Beragama (berdin, bermillah dan bernihlah) fitrah manusia

Manusia pada hakikatnya adalah makhluk religius. Bahkan ditegaskan Nabi Muhammad saw dalam
sabdanya bahwa setiap anak manusia dilahirkan dalam keadaan fitri. Akan tetapi dalam kenyataan
kehidupan sehari-hari di lingkungan dimana mereka tinggal, mereka berinteraksi dengan pemeluk
agama, millah maupun nihlah yang lain. Bagaimana pandangan Al-Qur’an terhadap masalah tersebut.
Dalam hal ini Al-Qur’an berpandangan sangat plural, sebagaimana dikemukakan dalam surat Saba’: 24-
26, ‫ قل يجمع بيننا ربُنا ثم يفتح بيننا بالحق‬، ‫ قل ال تسئلون عما أجرمنا وال نسئل عما تعملون‬، ‫وإنا أو إياكم لعلى هدى أو فى ضالل مبين‬
‫ وهو الفتاح العليم‬.

Ayat diatas menggambarkan bagaimana seharusnya seorang muslim berinteraksi dengan penganut din,
millah, dan nihlah yang berbeda dengannya, karena setiap penganut tersebut meyakini kebenaran
ajaran yang dianutnya. Dan hal tersebut tidak boleh ditonjolkan dalam masyarakat yang plural dan
aneka ragam kepercayaan. Gaya bahasa redaksional ayat diatas disebut oleh para ualama dengan istilah
‘uslub al-inshaf’ (tenggang rasa), dimana si pembicara tidak secara tegas mempersalahkan lawan
bicaranya. Karena nanti Allah akan mengumpulkan kita semua, kemudian Dia memberi keputusan
antara kita dengan benar. Wallahu a’lam bi al-shawab.

Nasruddin Latief

Referensi:
M. Fuad Abdul Baqi, al-Mu’jam al-Mufahras lialfazh al-Qur’an al-Karim, Mu’assah al-Jamal, Beirut,
Lebanon. Tt.

Ibn Manzhur, Lisan al-Arab, Dar al-Ma’arif, Cairo, Mesir.
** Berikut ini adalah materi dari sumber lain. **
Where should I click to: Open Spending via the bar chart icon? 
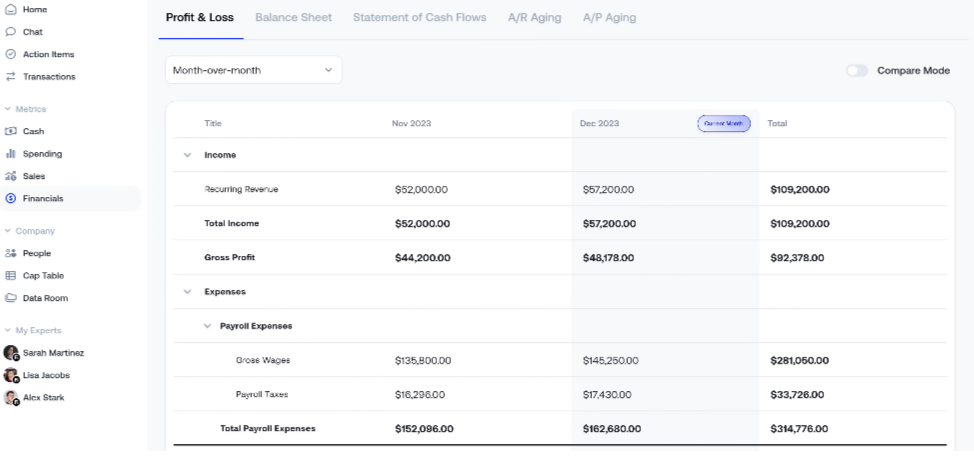click(11, 154)
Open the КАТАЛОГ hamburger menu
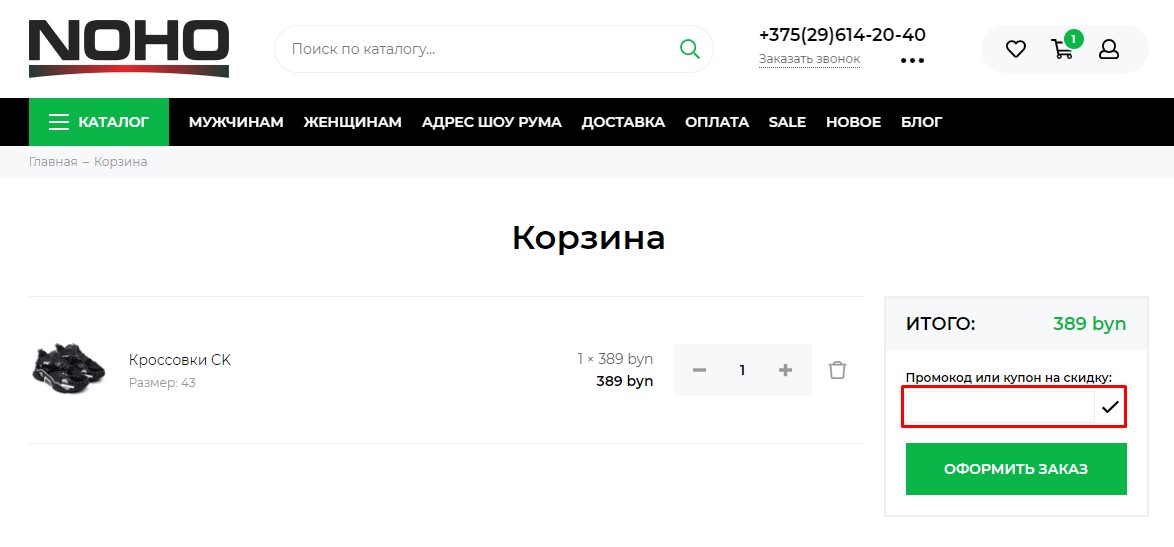 (99, 122)
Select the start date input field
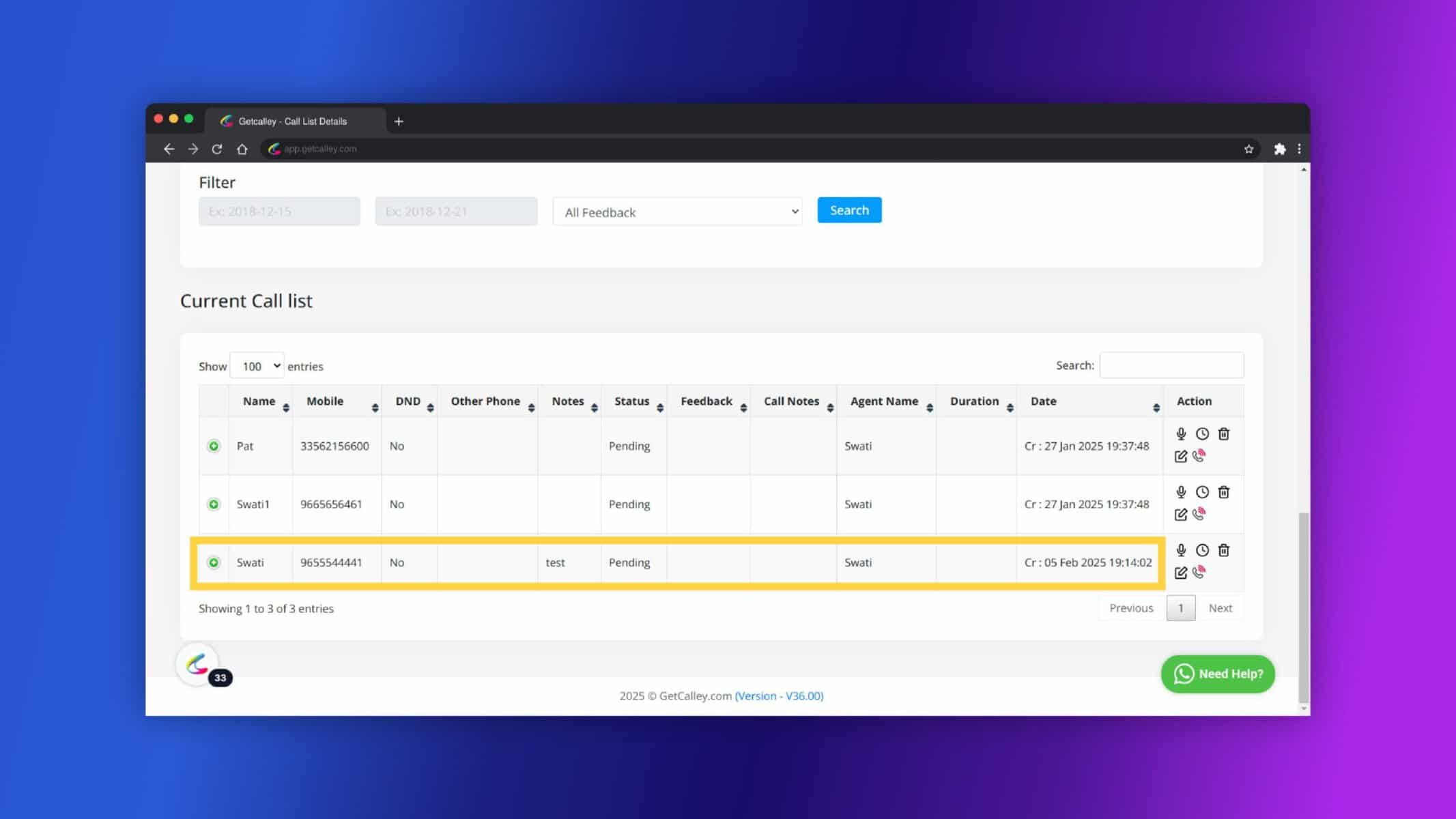Image resolution: width=1456 pixels, height=819 pixels. click(280, 211)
Imam Bukhari, Shahih Bukhari,

M. Quraish Shihab, Tafsir al-Mishbah, Lentera Hati, Jakarta.

Ibn Jarir al-Thabary, Tafsir al-Thabary, Dar al-Qalam, Damaskus, Syria.
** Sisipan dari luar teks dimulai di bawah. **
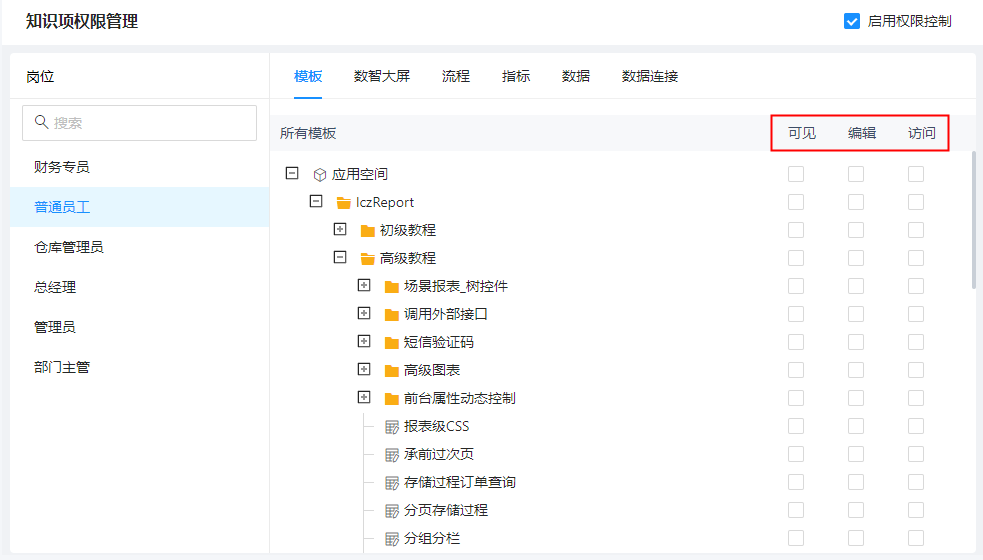Image resolution: width=983 pixels, height=560 pixels.
Task: Click the 存储过程订单查询 report icon
Action: point(392,482)
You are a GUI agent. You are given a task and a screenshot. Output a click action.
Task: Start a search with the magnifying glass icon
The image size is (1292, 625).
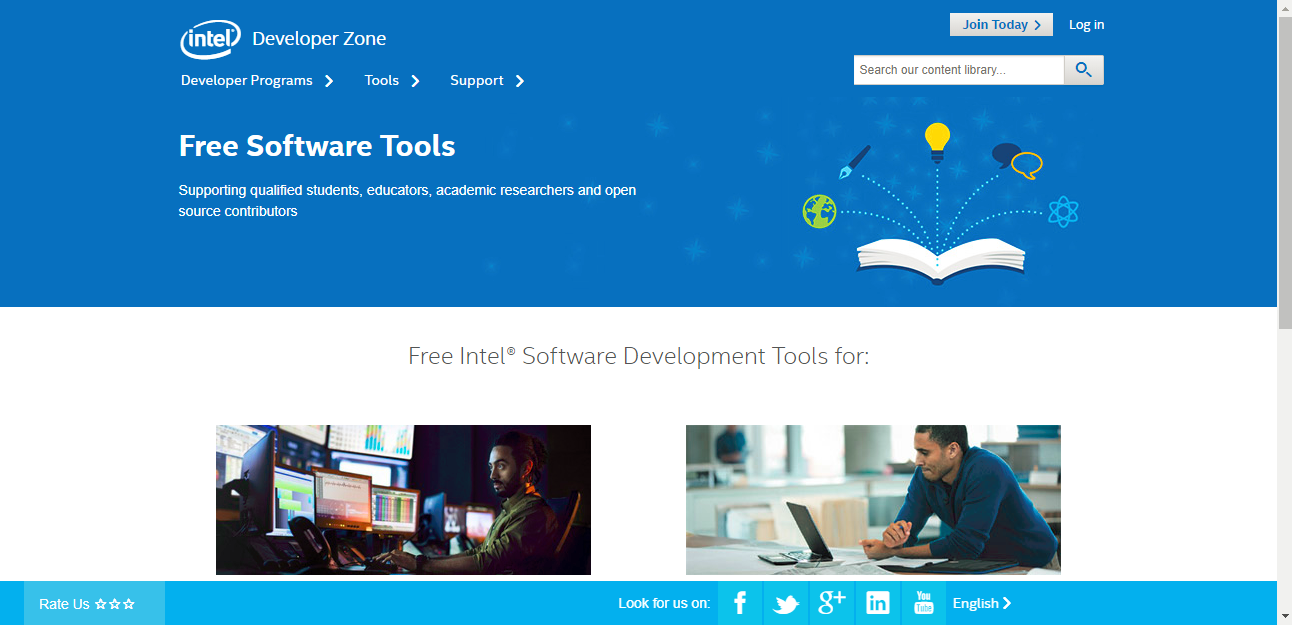click(1083, 69)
Dr. Wahbah Zuhayly, Tafsir al-Munir, Dar al-Fikr, Damaskus, Syria.

(Bahan diskusi ‘Merebut Kembali Makna Agama di Tengah Krisis’ yang diadakan oleh Pusat Studi Islam
dan Kenegaraan bersama Prof. Dr. Kautsar Azhari Noer, pada hari Selasa, 6 Juni 2006).